Von Drachen und schlafenden Prinzessinnen oder Mach langsam!

 

Staunend stehe ich vor der fast haushoch vor mir sich erhebenden dichtdichter wuchernden Hecke. Undurchdringlich erscheint sie mir mit ihrem dornenscharfen Gehölz, das alles einfallende Tageslicht zu schlucken scheint.

Ich stehe und staune und stelle mir vor, dass genau hinter dieser Hecke das verzauberte Schloss, in welchem Dornröschen seinen Zauberschlaf schläft, versteckt verborgen sein könnte.

Ich stelle mir vor, wie sich furchteinflößend behäbig der das Schloss mit seinen im Schlaf Gefangenen bewachende Drache sich erhebt, Schwefeldampf und Rauch aus seinen zackenbewehrten Drachennüstern aufsteigend.

Ich stelle mir vor, wie sich mein treues Pferd unter mir aufbäumt und ich wie wild, getrieben von Angst vor dem Ungeheuer mit meinem scharfen Schwert immer und immer wieder auf die reißzahngroß bedornten Ranken einhacke und eindresche. Jedoch ist die Klinge für den magischen, verzauberten, ständig nachwachsenden Heckenwall einfach nicht genug.

Da fällt mein Blick auf ein Schneckenhaus. Es scheint scheinbar schwerelos an eine der Dornenranken geklebt. Ganz selbstverständlich hat sich die Schnecke an einer scharfkantigen Spitze nach der anderen vorbeigeschoben.

Mit einem Mal wirkt die Hecke nicht mehr unüberwindbar, der Drache trollt sich in sein Dornennest zurück, gelangweilt, dass sich die wütende Reiterin auf ihrem Pferd mit den rollenden Augen, den tänzelnden Hufen, dem schäumenden Maul so plötzlich aus dem Staub gemacht hat.

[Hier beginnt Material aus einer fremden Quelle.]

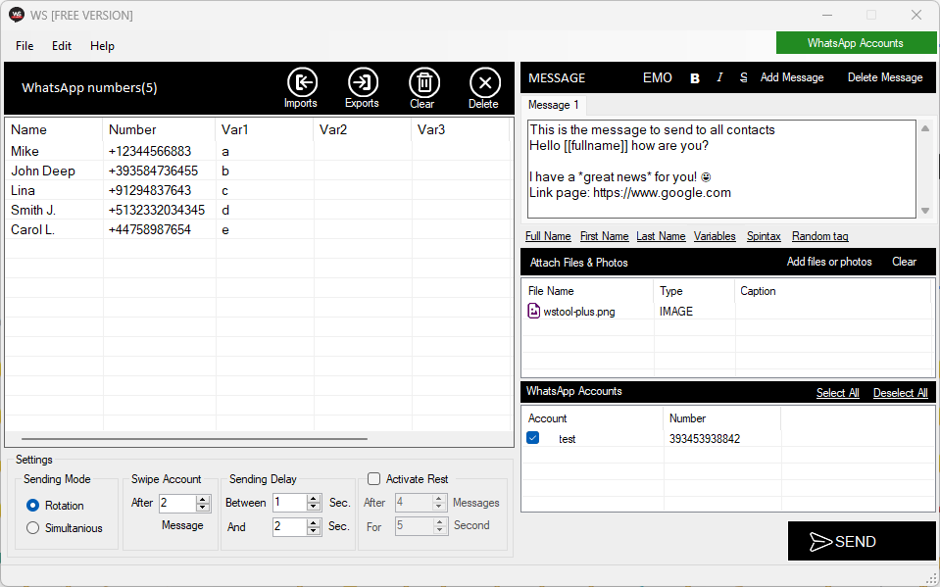Click the Delete X circle icon
The height and width of the screenshot is (587, 940).
pos(484,82)
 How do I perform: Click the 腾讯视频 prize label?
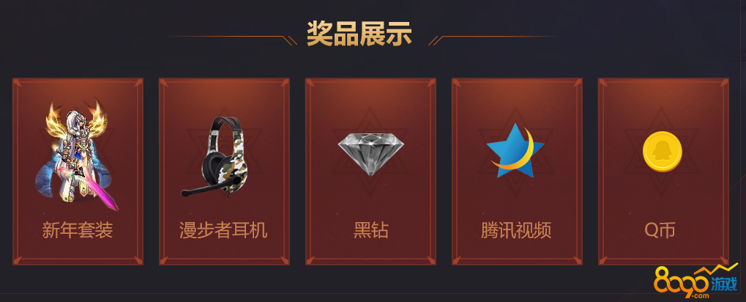point(516,231)
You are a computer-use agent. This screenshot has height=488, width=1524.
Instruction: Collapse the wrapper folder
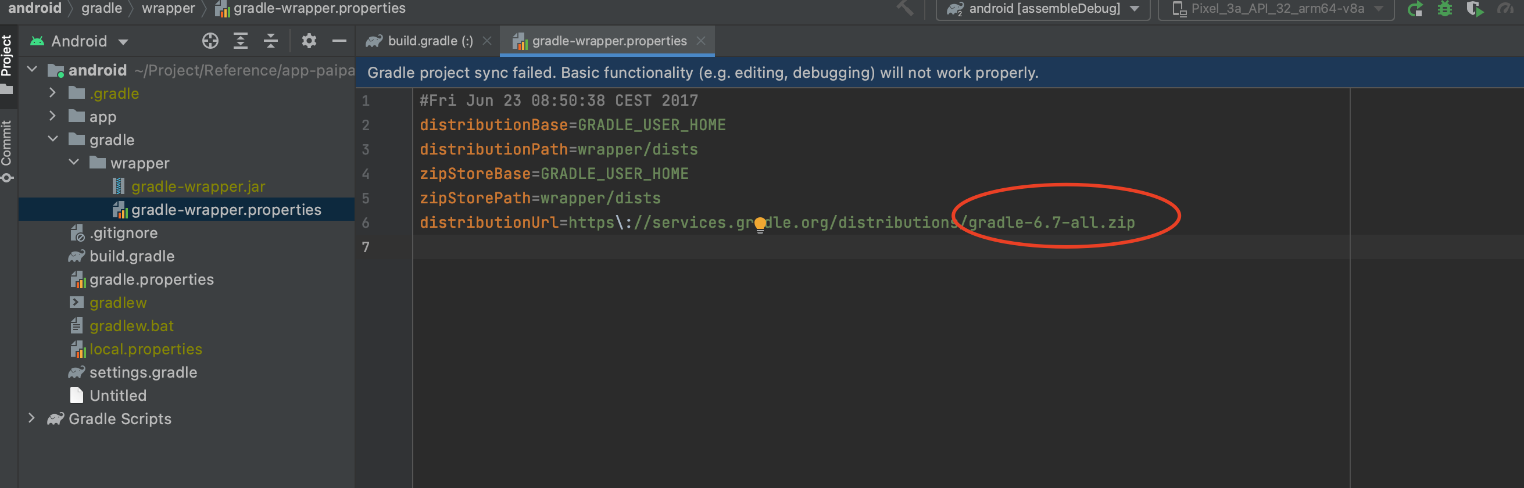74,163
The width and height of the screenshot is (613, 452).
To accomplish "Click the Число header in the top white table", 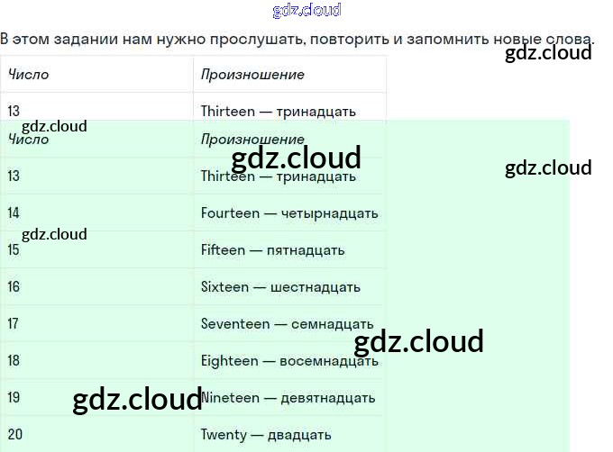I will tap(28, 75).
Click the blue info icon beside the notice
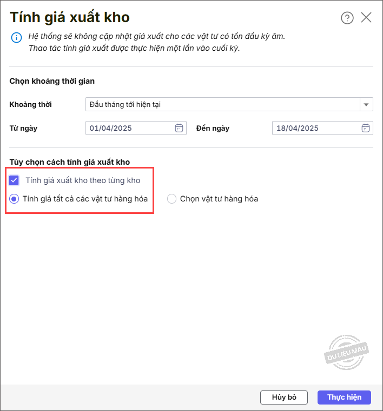 (x=16, y=38)
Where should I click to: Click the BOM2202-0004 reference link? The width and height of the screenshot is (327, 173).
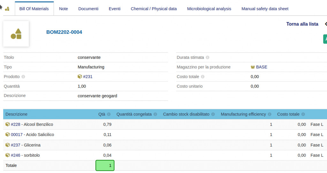pyautogui.click(x=64, y=32)
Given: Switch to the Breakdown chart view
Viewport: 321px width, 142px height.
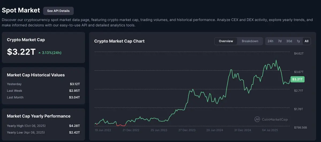Looking at the screenshot, I should (250, 41).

Die kleine Schnecke kann er nicht sehen mit seinen schlechten, nur an die Dunkelheit der Hecke gewöhnten Augen. So kann die Schnecke unbemerkt und unbeschadet dieses auf den ersten Blick unüberwindbare Hindernis, den in seiner Größe und Kraft scheinbar unbezwingbare Gegner ganz einfach mit ihrer Ruhe, ihrer Langsamkeit - ihrer Besonnenheit - ihrer Macht enteignen.

 

Ich bin noch keine zwei Wochen hier und bin schon auf so nach weisen Spruch gestoßen, über so viele Zauberhaftigkeiten gestolpert. Ich glaube, Leipzig - mein Leipzig! - hat auf jede Frage eine Antwort parat.

Heute hat mir die Stadt mit diesem märchenhaften Gleichnis zugeraunt, dass man mit viel Brimborium, Auflehnung und blindem Aktionismus nicht unbedingt besser oder schneller ans Ziel kommt. Eher im Gegenteil: Irgendwann verfängt man sich im Gestrüpp und verendet kläglich oder wird vom Drachen gefressen.

In der Ruhe, der Beständigkeit und ja, manchmal auch in der Langsamkeit, liegt eine große Kraft, eine Macht und Zielstrebigkeit, die man ihr bei nicht genauerer Betrachtung sicherlich nicht zuschreiben würde.

Die Märchenstadt orakelt mir heute also: Mach langsam! Hab Geduld! Sei achtsam!

Danke, Leipzig - mein Leipzig - für diesen Rat.